- GIVEN INSTRUCTION
Convert the listing, from its first line up to and including the line with "pos(1213,35)", into a Markdown table with the columns Row and Line, with one numbered row per line and blank lines omitted.

- THE DATA
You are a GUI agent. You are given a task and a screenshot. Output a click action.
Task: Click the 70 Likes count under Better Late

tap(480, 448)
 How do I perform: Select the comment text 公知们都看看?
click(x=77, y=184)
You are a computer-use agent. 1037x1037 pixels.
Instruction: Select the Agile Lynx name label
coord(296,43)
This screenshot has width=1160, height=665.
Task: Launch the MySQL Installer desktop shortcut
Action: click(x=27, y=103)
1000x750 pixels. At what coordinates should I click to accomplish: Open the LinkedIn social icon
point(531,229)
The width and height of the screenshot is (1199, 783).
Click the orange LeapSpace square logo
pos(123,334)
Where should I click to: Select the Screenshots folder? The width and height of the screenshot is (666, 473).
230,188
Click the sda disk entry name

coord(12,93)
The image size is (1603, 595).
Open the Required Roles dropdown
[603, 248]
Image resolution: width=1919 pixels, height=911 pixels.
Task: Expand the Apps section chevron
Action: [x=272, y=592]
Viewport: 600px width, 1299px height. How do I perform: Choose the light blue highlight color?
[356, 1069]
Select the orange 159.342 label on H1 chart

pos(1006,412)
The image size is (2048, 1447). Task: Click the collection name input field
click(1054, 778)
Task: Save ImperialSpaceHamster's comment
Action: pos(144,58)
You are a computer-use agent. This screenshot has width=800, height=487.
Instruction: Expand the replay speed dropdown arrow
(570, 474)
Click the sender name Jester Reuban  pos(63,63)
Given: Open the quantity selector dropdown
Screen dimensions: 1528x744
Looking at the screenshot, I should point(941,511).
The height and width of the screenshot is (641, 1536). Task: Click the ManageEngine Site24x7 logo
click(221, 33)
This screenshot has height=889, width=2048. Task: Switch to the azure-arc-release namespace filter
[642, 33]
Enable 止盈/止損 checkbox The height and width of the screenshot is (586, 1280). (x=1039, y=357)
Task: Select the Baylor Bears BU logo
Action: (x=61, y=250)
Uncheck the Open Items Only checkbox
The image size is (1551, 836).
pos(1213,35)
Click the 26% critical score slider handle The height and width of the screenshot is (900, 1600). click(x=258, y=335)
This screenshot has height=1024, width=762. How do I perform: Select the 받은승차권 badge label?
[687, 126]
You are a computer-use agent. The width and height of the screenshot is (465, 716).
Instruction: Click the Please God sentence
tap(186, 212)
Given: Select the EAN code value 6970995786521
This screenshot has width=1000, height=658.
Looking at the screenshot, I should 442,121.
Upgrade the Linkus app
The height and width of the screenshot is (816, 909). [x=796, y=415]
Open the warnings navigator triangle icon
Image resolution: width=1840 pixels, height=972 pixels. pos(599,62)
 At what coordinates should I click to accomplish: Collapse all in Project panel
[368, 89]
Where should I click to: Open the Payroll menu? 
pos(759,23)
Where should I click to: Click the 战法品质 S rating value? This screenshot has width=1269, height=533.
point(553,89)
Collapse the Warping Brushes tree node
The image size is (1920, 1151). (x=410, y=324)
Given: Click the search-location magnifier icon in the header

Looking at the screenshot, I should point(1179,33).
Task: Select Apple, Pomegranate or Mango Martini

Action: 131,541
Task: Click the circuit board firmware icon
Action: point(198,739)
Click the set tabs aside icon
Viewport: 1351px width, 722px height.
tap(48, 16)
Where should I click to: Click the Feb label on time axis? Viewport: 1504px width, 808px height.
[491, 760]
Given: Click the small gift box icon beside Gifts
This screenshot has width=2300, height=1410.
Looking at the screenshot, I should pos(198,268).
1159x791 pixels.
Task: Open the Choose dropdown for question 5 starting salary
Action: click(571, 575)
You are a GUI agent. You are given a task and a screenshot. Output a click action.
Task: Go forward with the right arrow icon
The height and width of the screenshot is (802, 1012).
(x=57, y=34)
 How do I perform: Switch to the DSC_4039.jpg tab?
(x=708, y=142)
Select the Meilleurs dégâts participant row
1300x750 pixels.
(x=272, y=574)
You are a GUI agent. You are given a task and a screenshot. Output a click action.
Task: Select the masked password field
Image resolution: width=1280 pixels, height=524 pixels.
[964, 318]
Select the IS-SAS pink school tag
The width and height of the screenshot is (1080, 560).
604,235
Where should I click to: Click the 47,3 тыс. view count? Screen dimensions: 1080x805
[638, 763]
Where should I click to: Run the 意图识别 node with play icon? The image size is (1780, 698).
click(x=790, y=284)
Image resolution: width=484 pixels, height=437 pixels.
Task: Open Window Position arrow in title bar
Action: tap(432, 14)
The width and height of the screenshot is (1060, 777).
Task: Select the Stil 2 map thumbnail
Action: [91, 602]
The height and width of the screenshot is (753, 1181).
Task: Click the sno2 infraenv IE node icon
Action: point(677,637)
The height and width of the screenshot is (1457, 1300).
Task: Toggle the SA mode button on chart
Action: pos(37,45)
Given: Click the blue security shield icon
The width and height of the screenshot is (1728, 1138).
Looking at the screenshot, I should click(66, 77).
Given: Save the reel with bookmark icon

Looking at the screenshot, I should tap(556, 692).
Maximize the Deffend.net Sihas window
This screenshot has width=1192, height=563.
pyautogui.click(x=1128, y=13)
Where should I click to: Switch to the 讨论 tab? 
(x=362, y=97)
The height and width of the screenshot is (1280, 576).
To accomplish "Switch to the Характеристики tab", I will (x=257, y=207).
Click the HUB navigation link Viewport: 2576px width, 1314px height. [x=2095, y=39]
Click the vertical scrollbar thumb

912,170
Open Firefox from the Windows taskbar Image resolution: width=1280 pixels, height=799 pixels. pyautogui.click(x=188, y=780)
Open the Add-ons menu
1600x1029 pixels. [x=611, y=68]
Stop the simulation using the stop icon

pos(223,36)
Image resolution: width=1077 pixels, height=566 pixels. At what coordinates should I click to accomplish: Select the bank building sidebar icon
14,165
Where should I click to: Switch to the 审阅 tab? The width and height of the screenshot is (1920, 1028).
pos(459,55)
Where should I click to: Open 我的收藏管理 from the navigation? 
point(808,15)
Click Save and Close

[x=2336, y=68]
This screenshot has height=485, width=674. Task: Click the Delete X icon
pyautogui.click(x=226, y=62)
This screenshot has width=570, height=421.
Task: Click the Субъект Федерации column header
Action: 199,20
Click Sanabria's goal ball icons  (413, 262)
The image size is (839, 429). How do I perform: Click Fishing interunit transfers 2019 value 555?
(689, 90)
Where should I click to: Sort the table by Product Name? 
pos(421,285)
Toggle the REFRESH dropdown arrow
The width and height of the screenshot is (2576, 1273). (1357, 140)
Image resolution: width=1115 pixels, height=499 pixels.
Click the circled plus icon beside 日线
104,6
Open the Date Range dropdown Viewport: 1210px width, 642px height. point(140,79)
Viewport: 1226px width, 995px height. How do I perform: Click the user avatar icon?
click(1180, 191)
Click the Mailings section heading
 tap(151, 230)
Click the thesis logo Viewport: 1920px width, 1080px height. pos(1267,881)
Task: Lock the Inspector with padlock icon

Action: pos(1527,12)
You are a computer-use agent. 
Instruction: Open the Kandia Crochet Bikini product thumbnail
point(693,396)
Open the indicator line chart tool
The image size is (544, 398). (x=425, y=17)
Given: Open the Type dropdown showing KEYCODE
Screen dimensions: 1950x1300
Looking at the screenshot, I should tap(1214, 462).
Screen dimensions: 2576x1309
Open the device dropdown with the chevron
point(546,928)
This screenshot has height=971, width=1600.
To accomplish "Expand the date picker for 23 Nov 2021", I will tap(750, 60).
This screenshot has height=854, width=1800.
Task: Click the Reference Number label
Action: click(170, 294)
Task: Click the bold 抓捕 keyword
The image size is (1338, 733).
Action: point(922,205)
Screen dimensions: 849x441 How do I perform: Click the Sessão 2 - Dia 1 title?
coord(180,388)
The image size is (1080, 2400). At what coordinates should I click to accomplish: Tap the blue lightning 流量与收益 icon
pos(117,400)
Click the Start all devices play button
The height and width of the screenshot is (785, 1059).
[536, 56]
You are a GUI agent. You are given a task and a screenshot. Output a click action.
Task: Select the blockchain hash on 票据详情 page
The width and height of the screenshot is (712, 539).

- SOLUTION TO THIS PROBLEM
| Row | Line |
|---|---|
| 1 | You are a GUI agent. You are given a task and a screenshot. Output a click action. |
| 2 | Task: Click the 70 Likes count under Better Late |
| 3 | tap(480, 448) |
| 4 |  How do I perform: Select the comment text 公知们都看看? |
| 5 | click(x=77, y=184) |
| 6 | You are a computer-use agent. 1037x1037 pixels. |
| 7 | Instruction: Select the Agile Lynx name label |
| 8 | coord(296,43) |
| 9 | This screenshot has width=1160, height=665. |
| 10 | Task: Launch the MySQL Installer desktop shortcut |
| 11 | Action: click(x=27, y=103) |
| 12 | 1000x750 pixels. At what coordinates should I click to accomplish: Open the LinkedIn social icon |
| 13 | point(531,229) |
| 14 | The width and height of the screenshot is (1199, 783). |
| 15 | Click the orange LeapSpace square logo |
| 16 | pos(123,334) |
| 17 | Where should I click to: Select the Screenshots folder? The width and height of the screenshot is (666, 473). |
| 18 | 230,188 |
| 19 | Click the sda disk entry name |
| 20 | coord(12,93) |
| 21 | The image size is (1603, 595). |
| 22 | Open the Required Roles dropdown |
| 23 | [603, 248] |
| 24 | Image resolution: width=1919 pixels, height=911 pixels. |
| 25 | Task: Expand the Apps section chevron |
| 26 | Action: [x=272, y=592] |
| 27 | Viewport: 600px width, 1299px height. How do I perform: Choose the light blue highlight color? |
| 28 | [356, 1069] |
| 29 | Select the orange 159.342 label on H1 chart |
| 30 | pos(1006,412) |
| 31 | The image size is (2048, 1447). Task: Click the collection name input field |
| 32 | click(1054, 778) |
| 33 | Task: Save ImperialSpaceHamster's comment |
| 34 | Action: pos(144,58) |
| 35 | You are a computer-use agent. This screenshot has width=800, height=487. |
| 36 | Instruction: Expand the replay speed dropdown arrow |
| 37 | (570, 474) |
| 38 | Click the sender name Jester Reuban  pos(63,63) |
| 39 | Given: Open the quantity selector dropdown |
| 40 | Screen dimensions: 1528x744 |
| 41 | Looking at the screenshot, I should point(941,511). |
| 42 | The height and width of the screenshot is (641, 1536). Task: Click the ManageEngine Site24x7 logo |
| 43 | click(221, 33) |
| 44 | This screenshot has height=889, width=2048. Task: Switch to the azure-arc-release namespace filter |
| 45 | [642, 33] |
| 46 | Enable 止盈/止損 checkbox The height and width of the screenshot is (586, 1280). (x=1039, y=357) |
| 47 | Task: Select the Baylor Bears BU logo |
| 48 | Action: (x=61, y=250) |
| 49 | Uncheck the Open Items Only checkbox |
| 50 | The image size is (1551, 836). |
| 51 | pos(1213,35) |